◆ EXERCISE DESCRIPTION
In the entries below, find each line bearing the string "στην" and copy it.

◆ DATA FOR ANALYSIS
= = = = =
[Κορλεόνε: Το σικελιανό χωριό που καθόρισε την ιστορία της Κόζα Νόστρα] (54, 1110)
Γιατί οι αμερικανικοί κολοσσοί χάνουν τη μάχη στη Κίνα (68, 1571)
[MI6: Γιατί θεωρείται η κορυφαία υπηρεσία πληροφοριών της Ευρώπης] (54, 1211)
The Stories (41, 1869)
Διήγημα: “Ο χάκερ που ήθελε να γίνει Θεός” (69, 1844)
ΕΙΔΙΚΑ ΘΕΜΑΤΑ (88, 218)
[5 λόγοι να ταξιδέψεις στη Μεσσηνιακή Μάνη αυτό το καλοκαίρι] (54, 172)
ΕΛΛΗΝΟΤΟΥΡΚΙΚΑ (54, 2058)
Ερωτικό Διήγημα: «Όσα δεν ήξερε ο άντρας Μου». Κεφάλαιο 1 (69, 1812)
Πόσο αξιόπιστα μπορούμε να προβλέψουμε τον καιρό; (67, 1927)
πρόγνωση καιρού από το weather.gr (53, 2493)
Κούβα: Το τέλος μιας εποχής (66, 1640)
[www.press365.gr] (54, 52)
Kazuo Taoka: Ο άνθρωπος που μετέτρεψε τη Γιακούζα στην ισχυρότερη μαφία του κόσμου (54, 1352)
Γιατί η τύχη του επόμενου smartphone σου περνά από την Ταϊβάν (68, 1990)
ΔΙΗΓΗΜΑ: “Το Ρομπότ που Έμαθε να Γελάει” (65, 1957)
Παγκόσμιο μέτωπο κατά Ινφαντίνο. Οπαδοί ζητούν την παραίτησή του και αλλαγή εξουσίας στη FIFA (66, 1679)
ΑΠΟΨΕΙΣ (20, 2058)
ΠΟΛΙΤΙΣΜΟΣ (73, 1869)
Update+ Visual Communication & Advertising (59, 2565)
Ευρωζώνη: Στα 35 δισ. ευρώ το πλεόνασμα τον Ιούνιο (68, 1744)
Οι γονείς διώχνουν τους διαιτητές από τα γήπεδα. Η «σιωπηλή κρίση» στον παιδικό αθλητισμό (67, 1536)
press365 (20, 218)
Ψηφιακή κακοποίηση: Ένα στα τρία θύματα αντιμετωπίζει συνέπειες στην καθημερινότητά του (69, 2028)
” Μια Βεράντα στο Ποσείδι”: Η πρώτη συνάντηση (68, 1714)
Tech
= = = = =
◆ REPLY
Kazuo Taoka: Ο άνθρωπος που μετέτρεψε τη Γιακούζα στην ισχυρότερη μαφία του κόσμου (54, 1352)
Ψηφιακή κακοποίηση: Ένα στα τρία θύματα αντιμετωπίζει συνέπειες στην καθημερινότητά του (69, 2028)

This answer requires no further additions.